Governor LeRoy Collins Inauguration (1955)

Item Number: CA175

Gov. Collins makes a speech from his den about his goals and Florida's role as a state on the "threshold of greatness." There are scenes of the Collins family at home (The Grove) as they greet LeRoy Jr., home from the Naval Academy, and walk to the Governor's Mansion. The film shows all the pomp and ceremony of the inauguration itself, with speeches and everyone singing "Suwannee." After the ceremony, well-wishers file through the mansion to greet the governor and his family. There are scenes of the reception that evening in the Capitol Rotunda, including the Cabinet and Supreme Court members. Everyone does the grand march at the end. Produced by the Florida State Advertising Commission.

Selma, Alabama

The second film documents Collins' dedication to civil rights. Collins is shown talking with civil rights leaders such as Martin Luther King Jr. and Andrew Young during the 1965 demonstrations in Selma, Alabama.

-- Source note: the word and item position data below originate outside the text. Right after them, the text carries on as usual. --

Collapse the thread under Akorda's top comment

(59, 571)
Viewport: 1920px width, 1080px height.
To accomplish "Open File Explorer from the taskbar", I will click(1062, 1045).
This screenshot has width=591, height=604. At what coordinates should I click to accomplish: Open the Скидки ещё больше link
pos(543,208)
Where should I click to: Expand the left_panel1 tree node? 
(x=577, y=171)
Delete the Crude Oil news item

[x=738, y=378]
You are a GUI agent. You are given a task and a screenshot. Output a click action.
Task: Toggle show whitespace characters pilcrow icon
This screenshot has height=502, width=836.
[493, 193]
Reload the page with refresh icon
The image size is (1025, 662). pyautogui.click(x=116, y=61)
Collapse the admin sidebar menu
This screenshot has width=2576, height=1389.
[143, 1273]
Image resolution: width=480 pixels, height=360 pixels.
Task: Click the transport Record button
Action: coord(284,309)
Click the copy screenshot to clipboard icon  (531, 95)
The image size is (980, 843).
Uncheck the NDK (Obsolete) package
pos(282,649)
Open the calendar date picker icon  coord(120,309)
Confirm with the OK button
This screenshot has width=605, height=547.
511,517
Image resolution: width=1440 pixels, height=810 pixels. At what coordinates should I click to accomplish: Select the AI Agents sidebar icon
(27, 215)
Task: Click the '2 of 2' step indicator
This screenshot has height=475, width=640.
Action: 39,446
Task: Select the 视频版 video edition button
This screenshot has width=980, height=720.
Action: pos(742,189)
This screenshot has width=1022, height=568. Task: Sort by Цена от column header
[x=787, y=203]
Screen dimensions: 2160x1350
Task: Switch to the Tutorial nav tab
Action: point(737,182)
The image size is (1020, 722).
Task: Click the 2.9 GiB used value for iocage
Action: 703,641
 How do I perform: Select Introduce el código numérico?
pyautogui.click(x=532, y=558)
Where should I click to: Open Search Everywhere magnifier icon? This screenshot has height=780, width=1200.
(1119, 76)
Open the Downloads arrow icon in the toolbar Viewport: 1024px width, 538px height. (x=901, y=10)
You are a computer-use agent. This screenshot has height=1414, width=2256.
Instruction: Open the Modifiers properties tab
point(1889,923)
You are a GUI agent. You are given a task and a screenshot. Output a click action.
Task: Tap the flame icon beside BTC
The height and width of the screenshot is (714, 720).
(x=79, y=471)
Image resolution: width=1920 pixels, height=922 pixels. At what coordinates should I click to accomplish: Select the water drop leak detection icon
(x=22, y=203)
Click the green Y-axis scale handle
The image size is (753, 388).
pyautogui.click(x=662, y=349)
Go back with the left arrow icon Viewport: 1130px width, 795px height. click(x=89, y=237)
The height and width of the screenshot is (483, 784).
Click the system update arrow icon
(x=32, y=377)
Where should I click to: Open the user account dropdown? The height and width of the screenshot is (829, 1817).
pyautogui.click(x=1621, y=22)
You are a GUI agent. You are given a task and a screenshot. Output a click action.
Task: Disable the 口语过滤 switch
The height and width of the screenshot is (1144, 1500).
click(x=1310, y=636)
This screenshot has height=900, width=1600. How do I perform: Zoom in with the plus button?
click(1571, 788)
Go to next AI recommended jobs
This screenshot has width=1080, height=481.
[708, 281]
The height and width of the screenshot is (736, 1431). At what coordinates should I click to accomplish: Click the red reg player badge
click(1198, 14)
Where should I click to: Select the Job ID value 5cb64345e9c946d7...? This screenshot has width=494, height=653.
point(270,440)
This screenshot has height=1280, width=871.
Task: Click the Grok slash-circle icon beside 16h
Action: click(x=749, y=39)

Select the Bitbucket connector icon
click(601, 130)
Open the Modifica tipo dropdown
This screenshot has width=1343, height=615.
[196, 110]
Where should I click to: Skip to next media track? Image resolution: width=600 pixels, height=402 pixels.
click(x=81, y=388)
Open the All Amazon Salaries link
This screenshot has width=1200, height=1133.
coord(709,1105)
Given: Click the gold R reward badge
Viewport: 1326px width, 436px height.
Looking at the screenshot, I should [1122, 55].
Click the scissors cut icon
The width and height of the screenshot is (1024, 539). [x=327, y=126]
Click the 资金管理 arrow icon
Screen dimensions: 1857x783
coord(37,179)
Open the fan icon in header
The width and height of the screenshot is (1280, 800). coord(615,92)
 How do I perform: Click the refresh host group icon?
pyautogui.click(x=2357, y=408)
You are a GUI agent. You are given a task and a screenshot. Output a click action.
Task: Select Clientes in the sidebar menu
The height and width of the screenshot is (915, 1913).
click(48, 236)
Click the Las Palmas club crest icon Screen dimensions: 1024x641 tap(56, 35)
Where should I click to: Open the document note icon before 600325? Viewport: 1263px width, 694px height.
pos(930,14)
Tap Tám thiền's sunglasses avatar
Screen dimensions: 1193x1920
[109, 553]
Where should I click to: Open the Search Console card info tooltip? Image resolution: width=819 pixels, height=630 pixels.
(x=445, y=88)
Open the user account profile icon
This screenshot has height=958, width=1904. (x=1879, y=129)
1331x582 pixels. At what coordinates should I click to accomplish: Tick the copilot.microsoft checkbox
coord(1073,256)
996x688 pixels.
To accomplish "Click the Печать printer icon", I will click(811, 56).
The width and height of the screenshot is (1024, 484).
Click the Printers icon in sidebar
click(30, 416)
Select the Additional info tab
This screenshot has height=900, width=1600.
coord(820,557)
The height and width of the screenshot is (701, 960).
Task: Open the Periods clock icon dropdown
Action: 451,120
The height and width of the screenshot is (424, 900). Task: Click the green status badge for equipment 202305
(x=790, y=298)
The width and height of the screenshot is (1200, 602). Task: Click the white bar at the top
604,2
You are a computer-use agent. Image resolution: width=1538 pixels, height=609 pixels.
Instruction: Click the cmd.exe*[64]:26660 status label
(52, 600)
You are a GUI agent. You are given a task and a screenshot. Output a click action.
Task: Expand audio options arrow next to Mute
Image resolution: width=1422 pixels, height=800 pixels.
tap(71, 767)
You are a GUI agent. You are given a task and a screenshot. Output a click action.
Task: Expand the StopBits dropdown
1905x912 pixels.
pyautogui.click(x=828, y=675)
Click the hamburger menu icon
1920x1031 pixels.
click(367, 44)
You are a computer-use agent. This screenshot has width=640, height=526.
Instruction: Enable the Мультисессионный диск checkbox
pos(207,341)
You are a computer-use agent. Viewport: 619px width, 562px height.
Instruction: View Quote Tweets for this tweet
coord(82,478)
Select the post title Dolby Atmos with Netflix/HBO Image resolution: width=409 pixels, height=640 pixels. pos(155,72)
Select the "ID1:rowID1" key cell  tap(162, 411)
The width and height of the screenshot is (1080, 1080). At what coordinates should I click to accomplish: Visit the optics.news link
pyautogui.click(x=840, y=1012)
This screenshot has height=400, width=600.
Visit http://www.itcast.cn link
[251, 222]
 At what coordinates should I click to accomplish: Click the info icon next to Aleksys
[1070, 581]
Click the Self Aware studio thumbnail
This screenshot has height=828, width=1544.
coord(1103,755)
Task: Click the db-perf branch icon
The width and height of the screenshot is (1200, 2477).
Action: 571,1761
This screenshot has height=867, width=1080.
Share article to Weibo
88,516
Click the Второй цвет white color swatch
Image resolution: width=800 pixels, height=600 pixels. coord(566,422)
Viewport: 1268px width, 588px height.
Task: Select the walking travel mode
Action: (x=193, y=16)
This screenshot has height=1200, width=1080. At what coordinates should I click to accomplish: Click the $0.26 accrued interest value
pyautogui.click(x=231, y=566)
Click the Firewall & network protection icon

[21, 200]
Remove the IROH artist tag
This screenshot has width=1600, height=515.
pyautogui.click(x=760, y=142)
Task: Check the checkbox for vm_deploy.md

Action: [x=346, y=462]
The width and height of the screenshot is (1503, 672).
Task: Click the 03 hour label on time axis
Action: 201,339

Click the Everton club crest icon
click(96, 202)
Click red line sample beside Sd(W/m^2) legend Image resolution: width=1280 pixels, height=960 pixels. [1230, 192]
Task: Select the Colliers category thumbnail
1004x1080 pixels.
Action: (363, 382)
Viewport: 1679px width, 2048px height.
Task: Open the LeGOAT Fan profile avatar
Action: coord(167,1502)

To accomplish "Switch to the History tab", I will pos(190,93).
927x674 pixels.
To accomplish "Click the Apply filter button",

Selma, Alabama Demonstration (1965)

Item Number: V-142

This film contains footage of the March 1965 voter registration demonstrations in Selma, Alabama. There is sound at the beginning, but the majority of the film is raw footage with no sound. It first shows African-American protesters, including students, marching and singing in front of a courthouse. There is footage with sound of Martin Luther King Jr. speaking, followed by scenes of Andrew Young, John L. Lewis, and other black leaders. The film also includes scenes around the Edmund Pettus Bridge, including the violent police attack on the marchers shown from a distance. An injured protester is shown being lifted by other protesters and a police officer, and there are several scenes of armed police officers before and after the violence. The film also shows Governor LeRoy Collins arriving to view the march and speaking with Martin Luther King Jr. After the footage from 1965, there is also a fragment from a later piece, also without sound, that includes shots of the Ebenezer Baptist Church in Atlanta and Martin Luther King Sr.

"Great Floridian"

The final video shows LeRoy Collins several years after the end of his political career. He reflects on how decisions regarding civil rights may have cost him a seat in the U.S. Senate in 1968, but ultimately, that his convictions were more important than the office. Collins also makes mention of The Grove during interviews following his nomination as a "Great Floridian."

Interviews with LeRoy Collins for "Great Floridians" (1970s)

Item Number: V146

The program starts with Collins talking about his loss in the 1968 Senate race, and the relation of that loss to the civil rights issue. The film moves on to footage of Collins in the woods with a group of children discussing Kipling's poem "If." The film then moves to the 1960 Democratic Convention. Collins is introduced by Frank Church. John F. Kennedy and his family are introduced, including his mother, three of his sisters, and his two brothers. There are short clips of Eleanor Roosevelt, Lyndon B. Johnson, Lady Bird Johnson, Hubert Humphrey, and Walter Cronkite. Collins gives the opening address and introduces Adlai Stevenson. Stevenson then introduces John F. Kennedy as the next President of the United States.